Yes. Thank you. I think it's tragic from a patient perspective and an investor perspective, but having, having finally [wrung] out the enthusiasm for amyloid by both biopharma and investors means that those of us that are focused on amyloid actually now have a chance because it used to [suck] all the oxygen out of the room. And in fact, it's probably part of the disease, but not an important part. So, what you're going to see over the next five years is that, you're going to see all the kinds of innovation and diversity in drug development that occurs now in cancer and Alzheimer's disease. Now, when you ask the experts, some of the important pathologies in Alzheimer's disease are neuroinflammation comes up, as very high on their list. And honestly, that's what we do. . And so we're way ahead of almost anybody. I mean, I don't think there's anybody ahead of us. There are some people who are running neck-and-neck with us who have anti-inflammatory or shall we say, anti-glial activation strategies, but this will just be part of the solution. Alzheimer's disease is a complicated, just like cancer, just like cardiovascular disease, just like how many patients with either cardiovascular disease or cancer get one drug, almost none. They get combination therapies. So, the future for Alzheimer's disease will be combination therapies. We believe that neuroinflammation is a key element to the whole disease spectrum. So, although there will be some patients who benefit from just a monotherapy with XPro1595 and that group will not be small, we think it's as big as the third. The other two thirds of the patients may need other therapies and those other therapies may benefit from combinations with XPro1595. So, I don't know exactly what the future looks like. I know that obviously, we're aggressively pursuing clinical strategies in Alzheimer's disease. We think that both modern therapies and combination therapies are part of the future and that will be a big part of that.

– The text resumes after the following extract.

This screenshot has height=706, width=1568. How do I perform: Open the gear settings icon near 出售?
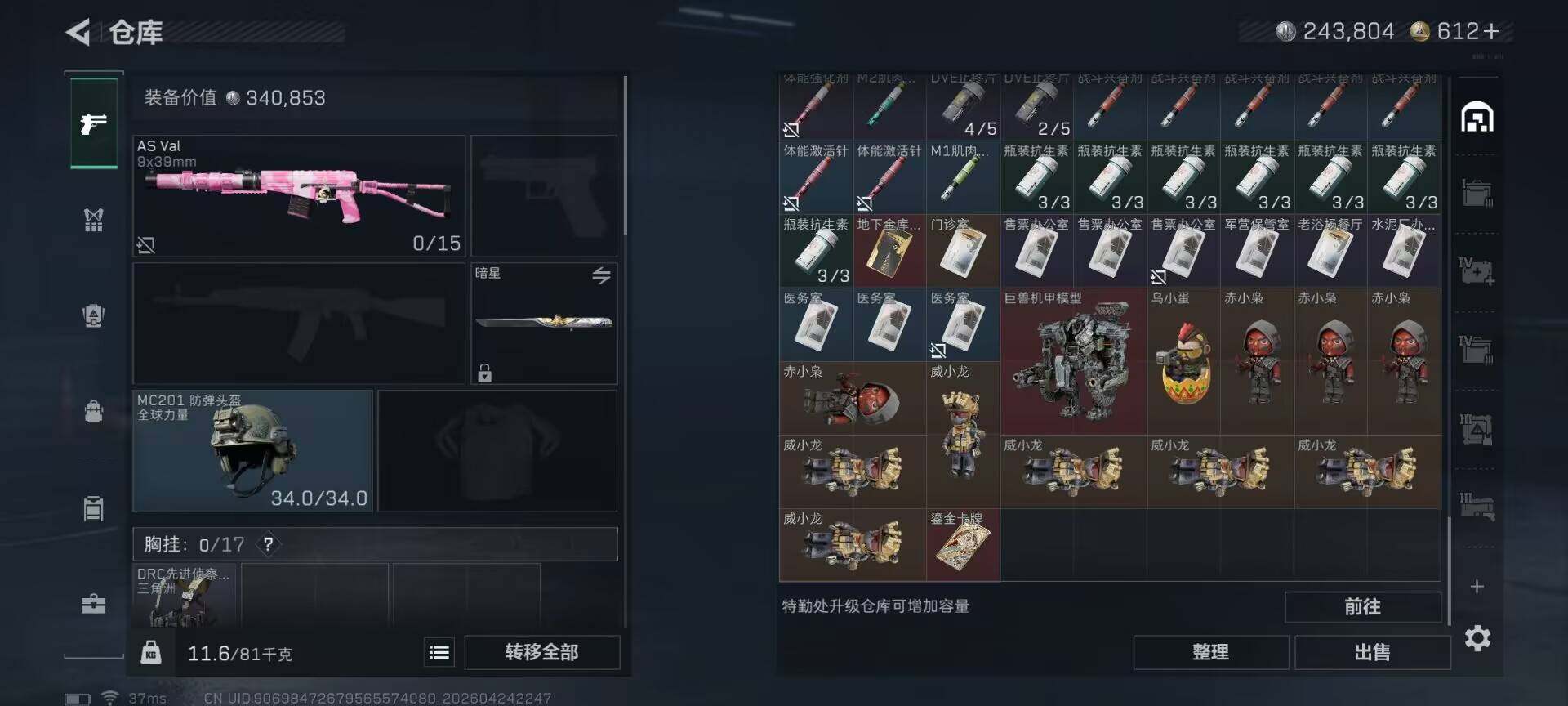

We have reached the end of the question-and-answer session. I would now like to turn the floor back over to management for closing comments.

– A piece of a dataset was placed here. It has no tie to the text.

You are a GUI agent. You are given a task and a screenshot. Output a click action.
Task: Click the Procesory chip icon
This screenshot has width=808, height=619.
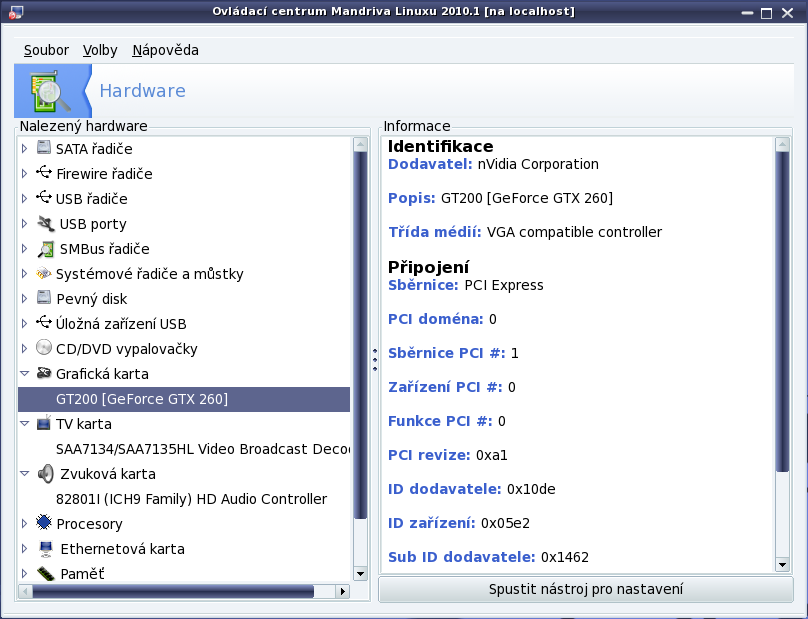pyautogui.click(x=44, y=523)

Yes, so this is RJ, and I'll make a quick comment before I turn it over to David for the final comments. This is a watershed day. This is our first really earnings call. Earnings, I guess, it's with a small e and quotes, since we didn't -- it was more like a spending call. But the most important thing is to give you a chance to interact with us, hear about our plans, here's what we've done, and prepare yourself for what we're going to do next year. And we hope you answered all those questions. Well, guys, you know how to get a hold of us. We like to think we're responsive. If you have other questions that didn't get answered or did not think of it the time of this call, we'll make ourselves available for further discussions. David, anything you want to add?

No, I echo what you said, appreciate everybody taking the time to listen in, and we will look forward to having more open communications with you. Please do reach out to us with questions and thank you for joining us on the call today.

Ladies and gentlemen, this does conclude today's teleconference. You may disconnect your lines at this time. Thank you for your participation and have a wonderful day.